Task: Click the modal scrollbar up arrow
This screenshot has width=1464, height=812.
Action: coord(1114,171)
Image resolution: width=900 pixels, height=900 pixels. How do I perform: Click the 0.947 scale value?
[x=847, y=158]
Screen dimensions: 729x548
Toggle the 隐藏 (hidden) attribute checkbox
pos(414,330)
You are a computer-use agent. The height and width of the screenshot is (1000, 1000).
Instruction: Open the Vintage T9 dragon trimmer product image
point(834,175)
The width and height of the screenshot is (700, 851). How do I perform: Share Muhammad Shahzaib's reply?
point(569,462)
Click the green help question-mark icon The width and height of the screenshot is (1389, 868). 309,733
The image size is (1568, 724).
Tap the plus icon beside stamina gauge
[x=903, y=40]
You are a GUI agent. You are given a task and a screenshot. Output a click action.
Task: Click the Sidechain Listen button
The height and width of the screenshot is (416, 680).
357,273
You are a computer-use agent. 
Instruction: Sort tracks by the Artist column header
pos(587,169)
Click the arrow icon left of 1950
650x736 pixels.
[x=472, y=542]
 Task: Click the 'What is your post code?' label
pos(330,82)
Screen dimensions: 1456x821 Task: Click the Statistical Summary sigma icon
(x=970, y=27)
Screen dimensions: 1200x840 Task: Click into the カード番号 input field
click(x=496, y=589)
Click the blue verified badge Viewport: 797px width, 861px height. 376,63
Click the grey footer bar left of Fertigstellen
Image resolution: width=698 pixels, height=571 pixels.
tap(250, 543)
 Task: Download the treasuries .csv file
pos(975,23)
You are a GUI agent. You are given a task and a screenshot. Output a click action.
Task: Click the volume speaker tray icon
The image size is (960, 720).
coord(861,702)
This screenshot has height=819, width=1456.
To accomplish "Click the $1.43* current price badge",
::::
__Work required__
Collect every line in the entries above that contains the word "badge", and copy each one out.

__Answer below__
Click the blue verified badge Viewport: 797px width, 861px height. 376,63
To accomplish "Click the $1.43* current price badge",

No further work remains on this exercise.